Small wonder chaos reigns in Benghazi and other parts of the
country. Can it be that privileged politicians like Clinton and Panetta
and the many “one-percenters” in Congress and elsewhere really do not
understand that, when the U.S. does what it did to Libya, there will be
folks who don’t like it; that they will be armed; that there will be
blowback; that U.S. diplomats, given an impossible task, will die?

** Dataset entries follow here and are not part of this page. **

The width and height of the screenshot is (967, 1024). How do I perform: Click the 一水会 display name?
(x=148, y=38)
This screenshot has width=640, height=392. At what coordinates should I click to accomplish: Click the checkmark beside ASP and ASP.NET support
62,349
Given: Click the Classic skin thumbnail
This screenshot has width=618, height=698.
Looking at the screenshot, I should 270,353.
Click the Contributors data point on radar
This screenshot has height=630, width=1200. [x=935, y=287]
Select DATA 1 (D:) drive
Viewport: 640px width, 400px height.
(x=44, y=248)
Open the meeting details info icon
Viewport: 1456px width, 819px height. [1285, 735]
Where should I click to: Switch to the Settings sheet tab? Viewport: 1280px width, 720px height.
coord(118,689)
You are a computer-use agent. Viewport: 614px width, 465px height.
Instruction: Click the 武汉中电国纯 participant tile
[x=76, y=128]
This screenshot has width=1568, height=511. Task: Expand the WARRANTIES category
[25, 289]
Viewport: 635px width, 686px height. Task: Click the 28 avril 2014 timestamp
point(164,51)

Libya: Precedent for Syria
Constitutionally, the craven Congress is a huge part of the
problem. Only a few members of the House and Senate seem to care very
much when presidents act like kings and send off troops drawn largely by
a poverty draft to wars not authorized (or simply rubber-stamped) by
Congress.
Last Tuesday, Kucinich’s voice was alone crying in the wilderness, so
to speak. (And, because of redistricting and his loss in a primary that
pitted two incumbent Democrats against each other, he will not be a
member of the new Congress in January.)
This matters – and matters very much. At a hearing of the Senate
Armed Services Committee on March 7, Sen. Jeff Sessions, R-Alabama,
pursued this key issue with Panetta and Joint Chiefs Chairman Gen.
Martin Dempsey.
Chafing ex post facto at the unauthorized nature of the war
in Libya, Sessions asked repeatedly what “legal basis” would the Obama
administration rely on to do in Syria what it did in Libya.
Watching that part of the testimony it seemed to me that Sessions, a
conservative Southern lawyer, was not at all faking when he pronounced
himself “almost breathless,” as Panetta stonewalled time after
time. Panetta made it explicitly clear that the administration does not
believe it needs to seek congressional approval for wars like Libya. At
times he seemed to be quoting verses from the Book of Cheney.
Sessions: “I am really baffled … The only legal
authority that’s required to deploy the U.S. military [in combat] is the
Congress and the President and the law and the Constitution.”
Panetta: “Let me just for the record be clear again,
Senator, so there is no misunderstanding. When it comes to national
defense, the President has the authority under the Constitution to act
to defend this country, and we will, Sir.”
(If you care about the Constitution and the rule of law, I strongly recommend that you view the entire 7-minute video clip.)
Lawyers all: Sessions, Panetta, Hillary Clinton, Obama. In my view,
the latter three need to be called out on this. If they see ambiguity in
Article I, Section 8 of the Constitution, they should explain the
reasoning behind their flexible interpretation.
Cannot the legal profession give us some clarity on this key point
before legally trained leaders with a penchant for abiding by the
Constitution only when it suits them take our country to war in Syria
without the authorization of our elected representatives?
Ray McGovern works with Tell the Word, a publishing arm of
the ecumenical Church of the Saviour in inner-city Washington. He served
as an Army infantry/intelligence officer and then a CIA analyst for a
total of 30 years, and now serves on the Steering Group of Veteran
Intelligence Professionals for Sanity (VIPS).